Effet de la stratégie du chaos, mise en œuvre par des acteurs agissant dans l’underground, la Syrie, l’Irak, le Yémen et la Libye sont l’objet d’un risque d’implosion, ou du moins d’une guerre civile. L’Egypte et la Tunisie, qui ont sauvegardé leur régime de l’Etat-nation vivent une conjoncture sécuritaire, ainsi d’ailleurs que la France, affectée par les attaques de Paris et les pays du voisinage, vu leurs effets d’entraînement. Les autres pays arabes partagent leurs inquiétudes et se montrent vigilants et en état d’alerte.
Les priorités sécuritaires conditionnent la vie économique, l’investissement et par conséquent le développement et affectent le quotidien des citoyens.
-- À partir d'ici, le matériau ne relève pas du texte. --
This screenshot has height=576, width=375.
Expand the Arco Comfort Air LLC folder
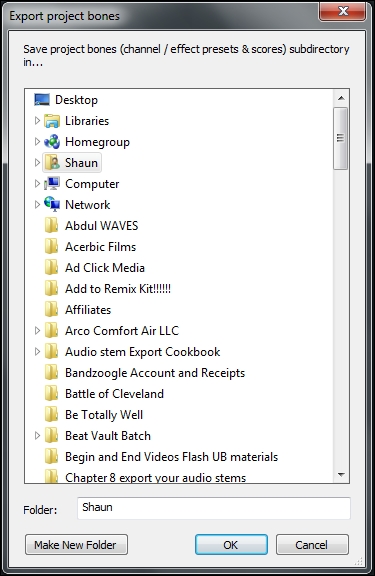click(x=37, y=331)
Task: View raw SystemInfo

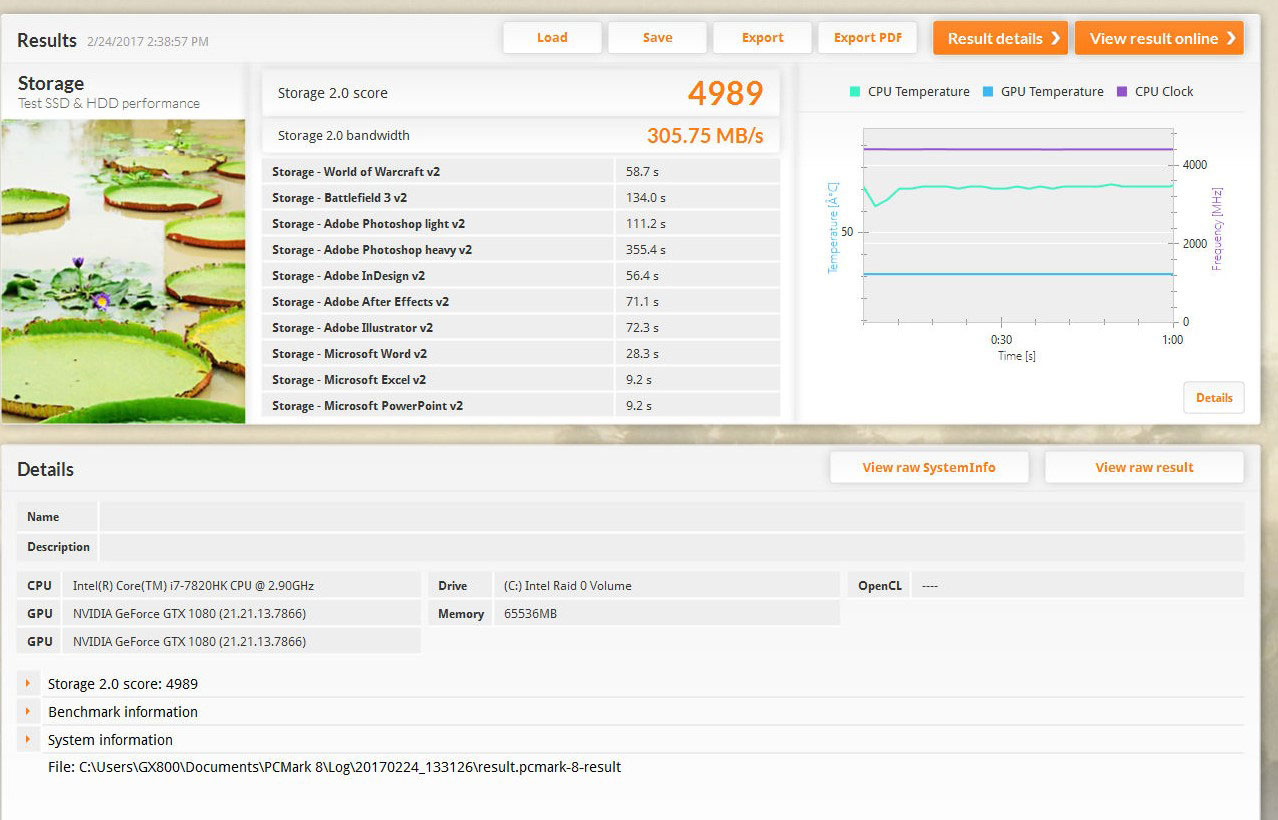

Transgression de la peur, la vulnérabilité prend le relais et institue une situation de confusion et de mal-être. Ne perdons pas de vue la différence de nature entre ces deux états de blocage, différenciés par l’analyste Denis Kessler : On a peur face à un risque qu’on voit. On a peur de quelque chose que l’on peut identifier. Par contre, » la vulnérabilité, c’est étymologiquement, le sentiment de pouvoir être blessé, sans savoir d’où peut venir la blessure, l’attaque ». Dans la vulnérabilité, chacun peut se représenter comme victime, à un moment donné. Or, » l’impact politique, social et économique de ce sentiment de vulnérabilité est le plus puissant, le plus déstabilisateur, et le plus confondant » (Denis Kessler, « Les assureurs travaillent sur les risques d’hyperterrorisme », Le Monde, 19 novembre 2015).
La vie économique est confrontée, selon le jargon des assureurs, par exemple, par trois genres de risque qui la mettent à l’épreuve : Act of God, les risques naturelles, Act of men, les risques technologiques et Act of devil, actes du diable, les destructions volontaires, intentionnelles des richesses et des hommes (Ibid.). Confronté à ces risques, les politiciens ont volontiers recours à des expédients : fermeture de frontières, contrôle des passagers etc. En France, l’extrême-droite a choisi comme expédients : la critique du processus de Schengen, la culpabilisation des migrants et les velléités de sortir de l’euro etc. Est-ce à dire qu’on doute de la capacité des politiques à résoudre le problème ?
La conjoncture sécuritaire remet à jour ou plutôt révise la hiérarchie des priorités. Des experts seraient plus en mesure d’apprécier les mesures prises, en Tunisie. Mais le tournant sécuritaire nous invite à engager une réflexion globale :
1 – Une plus grande prise en compte des attentes assurerait les conditions sine qua non de la mobilisation citoyenne. Les efforts pour le développement régional, la précarité et le chômage devraient être poursuivis et accentués. Dans ce cadre, la mise en place d’un programme spécial pour employer les jeunes dans les régions frontalières, notamment dans les régions montagneuses, a été une décision gouvernementale opportune.
2 – Le traitement de la question de « l’insécurité culturelle » : Une révision des programmes des ministères de l’Education et de la Culture contribuerait à faire face au déracinement et au vide culturel et à mettre en échec l’esprit d’inquisition. Cela permettrait d’assurer davantage l’investissement des valeurs de la République. Nous y reviendrons.
3 – L’application de l’idéaltype de la révolution tunisienne et la prise en compte des exigences de l’heure nécessiteraient davantage le recours aux compétences. Le fait majoritaire assure certes la stabilité gouvernementale recherchée. Mais une mobilisation des compétences, sans exclusion servirait notre pays mis à l’épreuve. Dans ces conditions, le gouvernement tunisien aurait besoin d’un appel d’air.
4 – Ultime exigence, définissant notre sursaut politique, économique et sécuritaire, il faudrait toujours, – ne serait-ce que dans les périodes critiques -, faire valoir la raison sur l’émotion.